La « science » de l’effondrement qu’ils développent, ou plus justement nommé « collapsologie », consiste selon eux en « l’exercice transdisciplinaire d’étude de l’effondrement de notre civilisation industrielle, et de ce qui pourrait lui succéder, en s’appuyant sur les deux modes cognitifs que sont la raison et l’intuition, et sur des travaux scientifiques reconnus« . Avant de courir se calfeutrer et préparer nos rations de survie, il faut avant tout aborder leurs hypothèses dans un processus scientifique, dans lequel les mots ont un sens qui n’est pas forcément en lien avec leur usage commun. Effondrement, catastrophe, crise sont des notions forcément négatives dans une discussion classique. Mais en reprenant leur étymologie, il s’agit seulement et surtout de la fin d’un cycle ou d’un système ! Nos systèmes (industriels, financiers, environnementaux) sont en effet à bout de souffle, et la prouesse de ces « collapsologues » est d’identifier un faisceau d’indices pouvant laisser penser à un évènement similaire approchant. La spécificité de nos systèmes nous oblige à anticiper leur fin, mais surtout notre responsabilité, notre rôle et notre impact dans l’accompagnement de cette fin et la reconstruction du système qui lui succédera. Difficile de ne pas tomber dans le pessimisme après ça ! Et pourtant, ce qu’ils avancent n’a rien d’utopique, au contraire, puisqu’ils permettent de nous représenter les différents chemins que nous empruntons ou voulons emprunter.

Nous savons que nous ne maintiendrons pas le réchauffement climatique en-dessous des 2°C (voire même des 4°C). Nous savons que les ressources sur lesquels reposent nos systèmes énergétiques vont s’épuiser. Nous savons que l’activité humaine (nos modes de production, de consommation, de transport…) détruit et appauvrit la biodiversité. Nous savons que nous ne pourrons pas revenir en arrière dans ces systèmes interdépendants et interconnectés. Mais nous ne savons pas vers quoi nous allons, et nous ne savons pas comment nous représenter cet effondrement : ni quand il arrivera, ni sa violence, ni sa durée, ni son point de départ (s’il n’a pas déjà commencé…). Et si cette intuition c’était cela ? A ce stade, il est difficile de se faire un avis définitif, je suis d’ailleurs moi-même en pleine réflexion sur cette représentation, à qui j’accorde le mérite d’être véritablement crédible, mais surtout indispensable dans la démarche d’action que nous devons construire collectivement. Prendre conscience de l’effondrement, c’est prendre conscience de notre pouvoir d’action ! Un pouvoir d’action pour tendre vers des systèmes résilients, locaux, autonomes contre la poursuite d’un aveuglement de recherche systématique de progrès, de croissance, d’innovation. Des initiatives fleurissent localement partout dans le monde dans un esprit de « transition », tandis que les systèmes dominants restent enfermés dans une boucle autodestructrice (CETA, glyphosate, dette publique…).

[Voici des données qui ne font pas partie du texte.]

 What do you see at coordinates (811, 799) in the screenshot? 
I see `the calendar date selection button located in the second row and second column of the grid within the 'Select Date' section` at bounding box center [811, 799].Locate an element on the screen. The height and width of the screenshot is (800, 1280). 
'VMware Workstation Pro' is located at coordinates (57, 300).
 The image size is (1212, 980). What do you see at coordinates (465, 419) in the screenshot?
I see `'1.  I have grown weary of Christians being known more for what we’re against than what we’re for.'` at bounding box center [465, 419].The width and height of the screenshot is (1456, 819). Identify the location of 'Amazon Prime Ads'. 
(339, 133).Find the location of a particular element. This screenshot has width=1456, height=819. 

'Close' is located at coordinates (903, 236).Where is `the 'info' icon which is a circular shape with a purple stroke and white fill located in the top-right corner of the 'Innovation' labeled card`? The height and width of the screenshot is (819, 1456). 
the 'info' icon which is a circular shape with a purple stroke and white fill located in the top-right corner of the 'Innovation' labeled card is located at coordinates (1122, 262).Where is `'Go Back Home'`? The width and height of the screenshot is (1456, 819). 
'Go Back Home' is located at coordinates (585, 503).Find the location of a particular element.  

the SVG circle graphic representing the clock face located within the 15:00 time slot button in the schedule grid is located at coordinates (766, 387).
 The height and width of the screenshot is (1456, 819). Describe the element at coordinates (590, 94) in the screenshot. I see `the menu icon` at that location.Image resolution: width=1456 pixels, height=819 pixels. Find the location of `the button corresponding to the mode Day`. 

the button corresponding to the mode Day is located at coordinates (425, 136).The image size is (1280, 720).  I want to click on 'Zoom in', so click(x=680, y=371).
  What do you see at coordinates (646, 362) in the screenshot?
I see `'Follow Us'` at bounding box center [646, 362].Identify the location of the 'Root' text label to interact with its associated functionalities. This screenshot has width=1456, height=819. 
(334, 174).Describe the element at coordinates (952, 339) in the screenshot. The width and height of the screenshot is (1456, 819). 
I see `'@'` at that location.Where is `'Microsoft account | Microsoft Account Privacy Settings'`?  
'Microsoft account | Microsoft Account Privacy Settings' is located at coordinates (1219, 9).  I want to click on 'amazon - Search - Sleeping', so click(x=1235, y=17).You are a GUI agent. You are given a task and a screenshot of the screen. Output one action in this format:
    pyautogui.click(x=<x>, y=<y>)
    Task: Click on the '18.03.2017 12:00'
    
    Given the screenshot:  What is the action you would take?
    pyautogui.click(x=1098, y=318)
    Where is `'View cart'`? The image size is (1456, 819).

Il n’est pas convenable d’avoir la prétention de vouloir sauver la planète, et il en est de même pour son contrôle. Mais nous pouvons opter pour des gestes insignifiants individuellement, mais terriblement puissants à l’échelle collective, en redonnant du sens à ce que nous mangeons, à ce que nous produisons, à la manière dont nous travaillons, dont nous nous déplaçons, dont nous échangeons avec les personnes autour de nous. Le monde ne s’est pas fait en un jour, ni en sept, mais en combien de temps notre monde peut-il s’effondrer ?

 

« L’optimisme est dans l’action ! », fondateur des Brèv’vertes.